4.4 杀菌试验 (定量悬浮法 - 示例)
- 实验组:
- 取无菌试管,加入0.1 mL测试菌悬液(浓度C₀)。
- 加入0.9 mL待测样品溶液(或按比例加入样品原液/载体样品)。
- (若需)立即将试管置规定温度(如20°C±1°C)水浴。
- 启动计时器,达到预设作用时间(如1min, 5min, 10min)时,立即加入9.0 mL预冷(或室温)的中和剂溶液(10倍稀释,中和作用)。
- 涡旋振荡混匀。
- 阳性对照组:
- 取无菌试管,加入0.1 mL测试菌悬液(浓度C₀)。
- 加入0.9 mL无菌PBS或生理盐水(代替样品)。
- 作用相同时间后,加入9.0 mL中和剂溶液(或9.9 mL PBS进行稀释)。
- 涡旋振荡混匀。
- 稀释与倾注培养:
- 将实验组和阳性对照组的混合液进行适当梯度稀释(如10⁻¹, 10⁻², 10⁻³)。

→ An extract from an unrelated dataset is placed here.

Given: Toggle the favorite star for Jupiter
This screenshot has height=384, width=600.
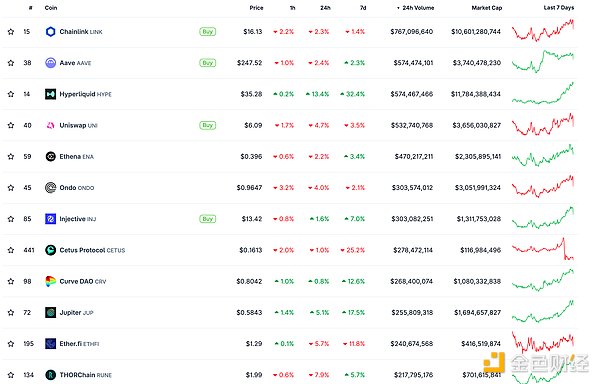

- 从各稀释度管中吸取1.0 mL样液,分别注入两个无菌平皿中。
- 立即向每个平皿中倾注约15mL冷却至45°C左右的营养琼脂或TSA。
- 迅速轻轻转动平皿,使样液与琼脂充分混匀。待琼脂凝固后,翻转平皿。
- 培养计数:
- 将平皿放入37°C恒温培养箱中培养48±2小时。
- 计数平板上生长的菌落数(CFU)。每个稀释度选取菌落数在30-300 CFU之间的平板进行计数,若低于30则记录实际数量。
4.5 载体浸泡法 (适用于消毒剂或表面处理评价 - 简述)
- 将无菌载体(如不锈钢片、滤纸片、布片,需无吸附性、无杀菌性)浸泡于菌悬液中,取出沥干。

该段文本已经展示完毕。